King Charles III was knee-deep in organic farming before the promise of profitability and high-tech marketing. He began an organic venture on The Duchy of Cornwall’s Home Farm in 1985, turning it into a “completely organic farming system.” In the early 1990s, he founded Duchy Originals to sell organic foods. According to Time, milk, carrots, oats, parsnips, and beets were among the items the farm provided to the company. So if you ever wondered what King Charles eats in a day, rest assured it’s more than his famous Oaten Biscuits, the first and most popular product produced under the Duchy label (per NPR).
Yet, it wasn’t all sunshine and cookies. Duchy Originals didn’t prove successful until its merger with Waitrose in 2009. The former Prince of Wales also founded a shop called The Veg Shed to sell the misshapen produce grown on the royal estate. Unfortunately, its doors closed in 2013 (via BBC). However, with Waitrose’s help, Dutchy Originals became a prestigious institution.
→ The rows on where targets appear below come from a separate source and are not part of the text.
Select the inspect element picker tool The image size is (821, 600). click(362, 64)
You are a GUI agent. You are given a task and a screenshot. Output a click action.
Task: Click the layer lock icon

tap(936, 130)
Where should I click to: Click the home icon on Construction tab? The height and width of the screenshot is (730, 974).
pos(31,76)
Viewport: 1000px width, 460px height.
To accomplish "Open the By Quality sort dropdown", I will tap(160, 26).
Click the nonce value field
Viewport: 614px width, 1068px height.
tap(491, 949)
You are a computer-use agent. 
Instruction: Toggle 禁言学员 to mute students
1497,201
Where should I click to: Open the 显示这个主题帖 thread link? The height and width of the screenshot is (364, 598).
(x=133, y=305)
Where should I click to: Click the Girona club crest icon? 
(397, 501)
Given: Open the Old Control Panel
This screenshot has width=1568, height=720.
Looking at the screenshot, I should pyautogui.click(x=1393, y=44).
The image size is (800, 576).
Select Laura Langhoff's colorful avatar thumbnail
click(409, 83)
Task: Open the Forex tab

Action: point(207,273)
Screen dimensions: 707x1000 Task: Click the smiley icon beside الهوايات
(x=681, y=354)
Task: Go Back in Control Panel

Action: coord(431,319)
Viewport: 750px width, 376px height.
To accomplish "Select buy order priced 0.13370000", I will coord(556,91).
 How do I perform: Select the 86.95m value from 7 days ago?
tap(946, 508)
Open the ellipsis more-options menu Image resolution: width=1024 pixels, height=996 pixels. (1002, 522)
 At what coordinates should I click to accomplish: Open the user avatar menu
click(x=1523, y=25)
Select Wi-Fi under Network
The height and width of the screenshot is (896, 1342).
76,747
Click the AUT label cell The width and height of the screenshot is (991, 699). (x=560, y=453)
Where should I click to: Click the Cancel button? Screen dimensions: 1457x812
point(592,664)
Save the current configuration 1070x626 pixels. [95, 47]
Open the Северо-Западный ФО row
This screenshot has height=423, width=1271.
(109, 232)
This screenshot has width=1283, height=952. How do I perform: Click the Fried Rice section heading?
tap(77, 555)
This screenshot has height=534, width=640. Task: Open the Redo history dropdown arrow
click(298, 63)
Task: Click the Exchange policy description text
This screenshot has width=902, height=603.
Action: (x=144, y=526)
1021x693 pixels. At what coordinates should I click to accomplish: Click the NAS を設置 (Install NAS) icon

With over 300 products available, in 2017, the brand made over $231 million dollars in sales (via CNN). It now spans 30 countries.
In 2020, King Charles did not renew the lease for Home Farm (per BBC) and with his new role as ruling monarch, he may be giving up more than just his public stature surrounding environmental activism (via Mirror). CNN speculates that he will eventually hand over the Duchy business to his son, Prince William.